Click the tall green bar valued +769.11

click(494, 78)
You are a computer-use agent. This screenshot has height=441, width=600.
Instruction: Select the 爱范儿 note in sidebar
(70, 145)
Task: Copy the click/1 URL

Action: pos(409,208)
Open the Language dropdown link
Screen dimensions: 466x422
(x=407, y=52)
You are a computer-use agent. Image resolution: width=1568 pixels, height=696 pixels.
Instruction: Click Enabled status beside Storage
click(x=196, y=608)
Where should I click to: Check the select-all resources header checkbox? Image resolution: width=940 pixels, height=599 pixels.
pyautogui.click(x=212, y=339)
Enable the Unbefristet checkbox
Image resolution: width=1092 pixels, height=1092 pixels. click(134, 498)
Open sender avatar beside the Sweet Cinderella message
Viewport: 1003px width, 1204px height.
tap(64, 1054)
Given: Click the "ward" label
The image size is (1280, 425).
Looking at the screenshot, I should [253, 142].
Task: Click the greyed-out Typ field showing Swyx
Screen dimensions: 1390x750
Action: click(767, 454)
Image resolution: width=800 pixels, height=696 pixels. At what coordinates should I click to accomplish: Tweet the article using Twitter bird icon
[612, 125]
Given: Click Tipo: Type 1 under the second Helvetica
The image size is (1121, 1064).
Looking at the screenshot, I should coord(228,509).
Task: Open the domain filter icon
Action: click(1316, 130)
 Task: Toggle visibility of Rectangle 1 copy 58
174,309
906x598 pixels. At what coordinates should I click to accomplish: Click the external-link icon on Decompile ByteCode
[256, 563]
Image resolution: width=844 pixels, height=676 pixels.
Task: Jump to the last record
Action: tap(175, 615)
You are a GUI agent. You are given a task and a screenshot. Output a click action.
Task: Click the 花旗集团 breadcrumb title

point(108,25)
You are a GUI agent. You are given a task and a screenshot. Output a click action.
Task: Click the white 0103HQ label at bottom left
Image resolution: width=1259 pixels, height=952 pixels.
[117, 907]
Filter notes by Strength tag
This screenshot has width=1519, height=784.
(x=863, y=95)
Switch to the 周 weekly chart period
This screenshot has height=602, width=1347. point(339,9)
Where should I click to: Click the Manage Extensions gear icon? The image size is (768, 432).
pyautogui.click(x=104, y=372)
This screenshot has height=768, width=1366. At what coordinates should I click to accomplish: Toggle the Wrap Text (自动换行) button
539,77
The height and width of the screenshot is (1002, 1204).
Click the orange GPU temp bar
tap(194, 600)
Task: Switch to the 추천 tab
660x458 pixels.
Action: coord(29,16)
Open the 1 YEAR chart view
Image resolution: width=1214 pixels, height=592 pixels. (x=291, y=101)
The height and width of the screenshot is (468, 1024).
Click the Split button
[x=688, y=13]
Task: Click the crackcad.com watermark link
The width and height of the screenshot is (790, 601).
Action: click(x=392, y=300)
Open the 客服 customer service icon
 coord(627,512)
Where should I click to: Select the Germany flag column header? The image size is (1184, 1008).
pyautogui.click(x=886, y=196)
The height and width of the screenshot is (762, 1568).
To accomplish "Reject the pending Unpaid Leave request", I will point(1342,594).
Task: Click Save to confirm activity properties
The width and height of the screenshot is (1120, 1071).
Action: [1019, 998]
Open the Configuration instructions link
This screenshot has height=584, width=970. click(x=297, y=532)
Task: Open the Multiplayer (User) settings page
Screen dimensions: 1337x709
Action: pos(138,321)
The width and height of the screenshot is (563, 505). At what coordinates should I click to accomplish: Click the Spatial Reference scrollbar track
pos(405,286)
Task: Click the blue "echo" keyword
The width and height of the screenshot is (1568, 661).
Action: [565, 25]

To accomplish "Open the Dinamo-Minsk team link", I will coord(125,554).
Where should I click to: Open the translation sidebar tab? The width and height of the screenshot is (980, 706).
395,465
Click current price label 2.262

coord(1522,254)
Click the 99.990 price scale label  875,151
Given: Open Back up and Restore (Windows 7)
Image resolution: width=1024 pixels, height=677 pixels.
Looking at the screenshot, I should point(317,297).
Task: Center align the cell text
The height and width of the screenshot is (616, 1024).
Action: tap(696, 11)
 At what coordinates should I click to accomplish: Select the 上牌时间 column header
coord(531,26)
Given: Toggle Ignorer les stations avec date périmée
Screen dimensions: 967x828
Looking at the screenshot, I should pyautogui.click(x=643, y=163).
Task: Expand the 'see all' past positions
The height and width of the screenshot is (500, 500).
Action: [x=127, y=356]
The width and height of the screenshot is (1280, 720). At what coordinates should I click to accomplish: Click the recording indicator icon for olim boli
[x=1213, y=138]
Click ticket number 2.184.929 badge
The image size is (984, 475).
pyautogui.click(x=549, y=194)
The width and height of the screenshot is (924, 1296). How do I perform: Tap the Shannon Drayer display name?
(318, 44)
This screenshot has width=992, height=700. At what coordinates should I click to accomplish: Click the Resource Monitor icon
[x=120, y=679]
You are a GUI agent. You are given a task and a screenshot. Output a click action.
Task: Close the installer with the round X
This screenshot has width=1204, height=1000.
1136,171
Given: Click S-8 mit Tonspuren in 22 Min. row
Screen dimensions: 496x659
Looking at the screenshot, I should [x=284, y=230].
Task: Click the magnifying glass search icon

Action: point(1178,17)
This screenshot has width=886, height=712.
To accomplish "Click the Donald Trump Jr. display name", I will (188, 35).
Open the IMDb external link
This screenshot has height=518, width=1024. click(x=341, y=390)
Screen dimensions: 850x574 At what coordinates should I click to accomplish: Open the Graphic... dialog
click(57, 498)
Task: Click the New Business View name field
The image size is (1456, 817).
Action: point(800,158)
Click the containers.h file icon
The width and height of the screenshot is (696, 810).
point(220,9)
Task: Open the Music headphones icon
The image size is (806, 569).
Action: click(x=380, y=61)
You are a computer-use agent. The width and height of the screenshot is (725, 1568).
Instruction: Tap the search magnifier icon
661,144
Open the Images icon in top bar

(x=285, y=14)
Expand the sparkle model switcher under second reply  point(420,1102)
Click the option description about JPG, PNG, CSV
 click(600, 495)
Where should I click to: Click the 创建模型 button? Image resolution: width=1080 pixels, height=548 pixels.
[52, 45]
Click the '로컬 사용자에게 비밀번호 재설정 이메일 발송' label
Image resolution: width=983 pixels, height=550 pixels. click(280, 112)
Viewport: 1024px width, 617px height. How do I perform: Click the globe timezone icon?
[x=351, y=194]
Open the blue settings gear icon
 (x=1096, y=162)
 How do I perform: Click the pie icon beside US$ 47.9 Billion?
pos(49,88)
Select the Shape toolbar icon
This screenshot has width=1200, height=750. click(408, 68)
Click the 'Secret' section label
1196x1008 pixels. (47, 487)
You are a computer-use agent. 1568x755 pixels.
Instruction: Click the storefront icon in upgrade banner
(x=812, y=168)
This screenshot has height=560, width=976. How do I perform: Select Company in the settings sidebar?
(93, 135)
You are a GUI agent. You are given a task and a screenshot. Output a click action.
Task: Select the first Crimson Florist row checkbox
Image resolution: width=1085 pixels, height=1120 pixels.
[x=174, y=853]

********************

• _Required action_
Please copy the data above in its entirety, exactly as written.

• _Answer for this exercise_
Click the tall green bar valued +769.11

click(494, 78)
You are a computer-use agent. This screenshot has height=441, width=600.
Instruction: Select the 爱范儿 note in sidebar
(70, 145)
Task: Copy the click/1 URL

Action: pos(409,208)
Open the Language dropdown link
Screen dimensions: 466x422
(x=407, y=52)
You are a computer-use agent. Image resolution: width=1568 pixels, height=696 pixels.
Instruction: Click Enabled status beside Storage
click(x=196, y=608)
Where should I click to: Check the select-all resources header checkbox? Image resolution: width=940 pixels, height=599 pixels.
pyautogui.click(x=212, y=339)
Enable the Unbefristet checkbox
Image resolution: width=1092 pixels, height=1092 pixels. click(134, 498)
Open sender avatar beside the Sweet Cinderella message
Viewport: 1003px width, 1204px height.
tap(64, 1054)
Given: Click the "ward" label
The image size is (1280, 425).
Looking at the screenshot, I should [253, 142].
Task: Click the greyed-out Typ field showing Swyx
Screen dimensions: 1390x750
Action: click(767, 454)
Image resolution: width=800 pixels, height=696 pixels. At what coordinates should I click to accomplish: Tweet the article using Twitter bird icon
[612, 125]
Given: Click Tipo: Type 1 under the second Helvetica
The image size is (1121, 1064).
Looking at the screenshot, I should coord(228,509).
Task: Open the domain filter icon
Action: click(1316, 130)
 Task: Toggle visibility of Rectangle 1 copy 58
174,309
906x598 pixels. At what coordinates should I click to accomplish: Click the external-link icon on Decompile ByteCode
[256, 563]
Image resolution: width=844 pixels, height=676 pixels.
Task: Jump to the last record
Action: tap(175, 615)
You are a GUI agent. You are given a task and a screenshot. Output a click action.
Task: Click the 花旗集团 breadcrumb title

point(108,25)
You are a GUI agent. You are given a task and a screenshot. Output a click action.
Task: Click the white 0103HQ label at bottom left
Image resolution: width=1259 pixels, height=952 pixels.
[117, 907]
Filter notes by Strength tag
This screenshot has width=1519, height=784.
(x=863, y=95)
Switch to the 周 weekly chart period
This screenshot has height=602, width=1347. point(339,9)
Where should I click to: Click the Manage Extensions gear icon? The image size is (768, 432).
pyautogui.click(x=104, y=372)
This screenshot has height=768, width=1366. At what coordinates should I click to accomplish: Toggle the Wrap Text (自动换行) button
539,77
The height and width of the screenshot is (1002, 1204).
Click the orange GPU temp bar
tap(194, 600)
Task: Switch to the 추천 tab
660x458 pixels.
Action: coord(29,16)
Open the 1 YEAR chart view
Image resolution: width=1214 pixels, height=592 pixels. (x=291, y=101)
The height and width of the screenshot is (468, 1024).
Click the Split button
[x=688, y=13]
Task: Click the crackcad.com watermark link
The width and height of the screenshot is (790, 601).
Action: click(x=392, y=300)
Open the 客服 customer service icon
 coord(627,512)
Where should I click to: Select the Germany flag column header? The image size is (1184, 1008).
pyautogui.click(x=886, y=196)
The height and width of the screenshot is (762, 1568).
To accomplish "Reject the pending Unpaid Leave request", I will point(1342,594).
Task: Click Save to confirm activity properties
The width and height of the screenshot is (1120, 1071).
Action: [1019, 998]
Open the Configuration instructions link
This screenshot has height=584, width=970. click(x=297, y=532)
Task: Open the Multiplayer (User) settings page
Screen dimensions: 1337x709
Action: pos(138,321)
The width and height of the screenshot is (563, 505). At what coordinates should I click to accomplish: Click the Spatial Reference scrollbar track
pos(405,286)
Task: Click the blue "echo" keyword
The width and height of the screenshot is (1568, 661).
Action: [565, 25]

To accomplish "Open the Dinamo-Minsk team link", I will coord(125,554).
Where should I click to: Open the translation sidebar tab? The width and height of the screenshot is (980, 706).
395,465
Click current price label 2.262

coord(1522,254)
Click the 99.990 price scale label  875,151
Given: Open Back up and Restore (Windows 7)
Image resolution: width=1024 pixels, height=677 pixels.
Looking at the screenshot, I should point(317,297).
Task: Center align the cell text
The height and width of the screenshot is (616, 1024).
Action: tap(696, 11)
 At what coordinates should I click to accomplish: Select the 上牌时间 column header
coord(531,26)
Given: Toggle Ignorer les stations avec date périmée
Screen dimensions: 967x828
Looking at the screenshot, I should pyautogui.click(x=643, y=163).
Task: Expand the 'see all' past positions
The height and width of the screenshot is (500, 500).
Action: [x=127, y=356]
The width and height of the screenshot is (1280, 720). At what coordinates should I click to accomplish: Click the recording indicator icon for olim boli
[x=1213, y=138]
Click ticket number 2.184.929 badge
The image size is (984, 475).
pyautogui.click(x=549, y=194)
The width and height of the screenshot is (924, 1296). How do I perform: Tap the Shannon Drayer display name?
(318, 44)
This screenshot has width=992, height=700. At what coordinates should I click to accomplish: Click the Resource Monitor icon
[x=120, y=679]
You are a GUI agent. You are given a task and a screenshot. Output a click action.
Task: Close the installer with the round X
This screenshot has width=1204, height=1000.
1136,171
Given: Click S-8 mit Tonspuren in 22 Min. row
Screen dimensions: 496x659
Looking at the screenshot, I should [x=284, y=230].
Task: Click the magnifying glass search icon

Action: point(1178,17)
This screenshot has width=886, height=712.
To accomplish "Click the Donald Trump Jr. display name", I will (188, 35).
Open the IMDb external link
This screenshot has height=518, width=1024. click(x=341, y=390)
Screen dimensions: 850x574 At what coordinates should I click to accomplish: Open the Graphic... dialog
click(57, 498)
Task: Click the New Business View name field
The image size is (1456, 817).
Action: point(800,158)
Click the containers.h file icon
The width and height of the screenshot is (696, 810).
point(220,9)
Task: Open the Music headphones icon
The image size is (806, 569).
Action: click(x=380, y=61)
You are a computer-use agent. The width and height of the screenshot is (725, 1568).
Instruction: Tap the search magnifier icon
661,144
Open the Images icon in top bar

(x=285, y=14)
Expand the sparkle model switcher under second reply  point(420,1102)
Click the option description about JPG, PNG, CSV
 click(600, 495)
Where should I click to: Click the 创建模型 button? Image resolution: width=1080 pixels, height=548 pixels.
[52, 45]
Click the '로컬 사용자에게 비밀번호 재설정 이메일 발송' label
Image resolution: width=983 pixels, height=550 pixels. click(280, 112)
Viewport: 1024px width, 617px height. How do I perform: Click the globe timezone icon?
[x=351, y=194]
Open the blue settings gear icon
 (x=1096, y=162)
 How do I perform: Click the pie icon beside US$ 47.9 Billion?
pos(49,88)
Select the Shape toolbar icon
This screenshot has width=1200, height=750. click(408, 68)
Click the 'Secret' section label
1196x1008 pixels. (47, 487)
You are a computer-use agent. 1568x755 pixels.
Instruction: Click the storefront icon in upgrade banner
(x=812, y=168)
This screenshot has height=560, width=976. How do I perform: Select Company in the settings sidebar?
(93, 135)
You are a GUI agent. You are given a task and a screenshot. Output a click action.
Task: Select the first Crimson Florist row checkbox
Image resolution: width=1085 pixels, height=1120 pixels.
[x=174, y=853]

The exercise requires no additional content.